You can see this as a sign of bad code quality. You should probably be prepared to run into problems of different type too.
It's not the best:
It hides evidence of the exception so debugging is harder
It may cause features to fail silently
It suggests that the author might actually have wanted to handle the exception but never got around to it
So, there may be cases where this is OK, such as an exception that really is of no consequence (the case that comes to mind is Python's mkdirs, which throws an exception if the directory already exists), but usually, it's not so great.
Unfortunately you cannot just remove it, because it the try block throws a checked exception then it will have to be declared in the throws clause of the method. The callers of the method will then have to catch it (but not if the callers also have this catch (Exception e) {} abomination).
As an alternative, consider replacing it with
try {
meshContinuum.enable(MeshingModel);
} catch (Exception e) {
throw (e instanceof RuntimeException) ? (RuntimeException) e : new RuntimeException(e);
}
Since RuntimeException (and classes that extend it) are unchecked exceptions they do not need to be declared in the throws clause.
What did your contract with the supplier specify? If what they wrote, bad practice and all, meets the spec then they will charge you for a rewrite.
Better to specify a set of tests that will enter many or all of those try-catch blocks and hence fail. If the tests fail you have a better argument to make them fix their terrible code.
Horrible idea on the face of it, totally depends on what you're actually calling. Usually it's done out of laziness or habituated bad practices.
Actually ... not so fast.
There are legitimate cases for ignoring an exception.

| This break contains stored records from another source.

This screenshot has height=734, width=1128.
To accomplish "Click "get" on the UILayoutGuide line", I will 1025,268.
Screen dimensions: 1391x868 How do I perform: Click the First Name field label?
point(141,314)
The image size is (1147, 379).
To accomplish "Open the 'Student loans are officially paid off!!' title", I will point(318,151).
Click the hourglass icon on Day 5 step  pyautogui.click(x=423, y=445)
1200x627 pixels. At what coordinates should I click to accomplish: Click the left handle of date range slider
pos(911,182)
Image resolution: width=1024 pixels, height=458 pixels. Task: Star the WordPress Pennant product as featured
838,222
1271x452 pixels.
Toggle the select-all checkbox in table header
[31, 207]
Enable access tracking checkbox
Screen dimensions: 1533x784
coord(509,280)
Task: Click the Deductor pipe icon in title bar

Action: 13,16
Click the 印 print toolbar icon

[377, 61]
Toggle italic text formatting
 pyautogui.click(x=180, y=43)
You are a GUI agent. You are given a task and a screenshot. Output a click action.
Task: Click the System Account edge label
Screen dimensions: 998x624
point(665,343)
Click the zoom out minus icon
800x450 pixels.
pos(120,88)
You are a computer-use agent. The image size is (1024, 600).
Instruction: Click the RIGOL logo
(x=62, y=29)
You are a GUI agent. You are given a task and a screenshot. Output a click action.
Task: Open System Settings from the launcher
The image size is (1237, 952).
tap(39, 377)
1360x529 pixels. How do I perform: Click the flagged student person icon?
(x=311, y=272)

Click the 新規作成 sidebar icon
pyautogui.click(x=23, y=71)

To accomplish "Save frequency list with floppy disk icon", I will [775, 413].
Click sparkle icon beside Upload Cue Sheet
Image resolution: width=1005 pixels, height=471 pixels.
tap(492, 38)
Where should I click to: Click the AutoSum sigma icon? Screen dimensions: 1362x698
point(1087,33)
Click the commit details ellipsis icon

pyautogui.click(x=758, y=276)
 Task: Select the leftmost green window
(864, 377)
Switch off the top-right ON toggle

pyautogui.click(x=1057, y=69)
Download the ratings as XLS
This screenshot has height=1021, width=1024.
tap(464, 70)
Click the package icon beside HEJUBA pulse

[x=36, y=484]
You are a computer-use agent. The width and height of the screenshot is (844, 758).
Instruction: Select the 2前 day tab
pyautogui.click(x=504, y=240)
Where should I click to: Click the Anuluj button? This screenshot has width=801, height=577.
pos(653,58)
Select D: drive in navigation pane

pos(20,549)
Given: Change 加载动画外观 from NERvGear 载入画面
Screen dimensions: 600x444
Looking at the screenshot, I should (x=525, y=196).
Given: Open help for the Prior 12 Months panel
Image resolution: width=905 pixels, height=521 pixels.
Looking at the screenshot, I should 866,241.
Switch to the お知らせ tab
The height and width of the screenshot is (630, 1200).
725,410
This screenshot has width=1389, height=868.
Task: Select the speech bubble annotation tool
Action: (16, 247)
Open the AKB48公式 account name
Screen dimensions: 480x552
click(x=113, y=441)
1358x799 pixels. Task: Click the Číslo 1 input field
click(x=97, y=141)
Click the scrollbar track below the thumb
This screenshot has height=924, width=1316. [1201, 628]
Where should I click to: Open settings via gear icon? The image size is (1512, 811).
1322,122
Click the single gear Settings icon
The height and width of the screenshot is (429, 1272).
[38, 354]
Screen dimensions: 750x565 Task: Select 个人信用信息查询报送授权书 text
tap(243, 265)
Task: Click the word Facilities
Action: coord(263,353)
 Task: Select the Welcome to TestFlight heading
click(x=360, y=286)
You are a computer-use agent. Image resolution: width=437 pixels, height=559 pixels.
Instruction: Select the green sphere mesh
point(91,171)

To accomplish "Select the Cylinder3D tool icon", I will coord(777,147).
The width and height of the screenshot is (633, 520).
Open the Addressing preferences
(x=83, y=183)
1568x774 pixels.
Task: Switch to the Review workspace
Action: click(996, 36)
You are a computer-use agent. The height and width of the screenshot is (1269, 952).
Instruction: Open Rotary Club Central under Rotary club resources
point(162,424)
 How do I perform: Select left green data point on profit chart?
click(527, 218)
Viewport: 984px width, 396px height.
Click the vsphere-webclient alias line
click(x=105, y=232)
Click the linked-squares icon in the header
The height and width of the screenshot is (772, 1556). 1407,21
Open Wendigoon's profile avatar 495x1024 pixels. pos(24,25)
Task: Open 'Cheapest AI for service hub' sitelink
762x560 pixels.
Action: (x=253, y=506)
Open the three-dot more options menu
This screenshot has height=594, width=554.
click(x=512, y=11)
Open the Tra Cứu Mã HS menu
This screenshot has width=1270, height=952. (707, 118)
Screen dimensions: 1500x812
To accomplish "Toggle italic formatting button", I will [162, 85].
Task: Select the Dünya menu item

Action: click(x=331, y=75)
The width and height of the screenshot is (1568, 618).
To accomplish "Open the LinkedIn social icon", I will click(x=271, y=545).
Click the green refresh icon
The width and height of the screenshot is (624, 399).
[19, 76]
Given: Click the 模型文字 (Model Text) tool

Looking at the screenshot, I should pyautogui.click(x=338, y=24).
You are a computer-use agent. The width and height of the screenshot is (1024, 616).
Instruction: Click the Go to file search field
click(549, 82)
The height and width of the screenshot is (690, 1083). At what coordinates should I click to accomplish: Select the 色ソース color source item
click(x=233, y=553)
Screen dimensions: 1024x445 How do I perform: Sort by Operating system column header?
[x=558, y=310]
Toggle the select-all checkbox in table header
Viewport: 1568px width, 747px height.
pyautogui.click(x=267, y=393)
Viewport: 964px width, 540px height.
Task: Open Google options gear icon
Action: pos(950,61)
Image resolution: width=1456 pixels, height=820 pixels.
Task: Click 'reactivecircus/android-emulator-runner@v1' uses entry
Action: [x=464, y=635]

Suppose that an exception has happened already, and we're already in a catch(). While in the catch(), we want to make best effort to clean up (which could fail, too). Which exception to return?? The original one, of course. The code looks like this:
try {
something-that-throws();
} catch(Exception e) {
try {
something-else-that-throws();
} catch(Exception e1) {}
throw e;
}
When we really don't care whether an operation succeeds, but (unfortunately) the operation's author throws an exception if a failure occurs.
if (reinitialize) {
try {
FileUtils.forceDelete(sandboxFile); // delete directory if it's there
} catch(Exception e) {}
}
The above saves a rather tortured attempt to see if sandboxFile actually exists before deleting it anyway.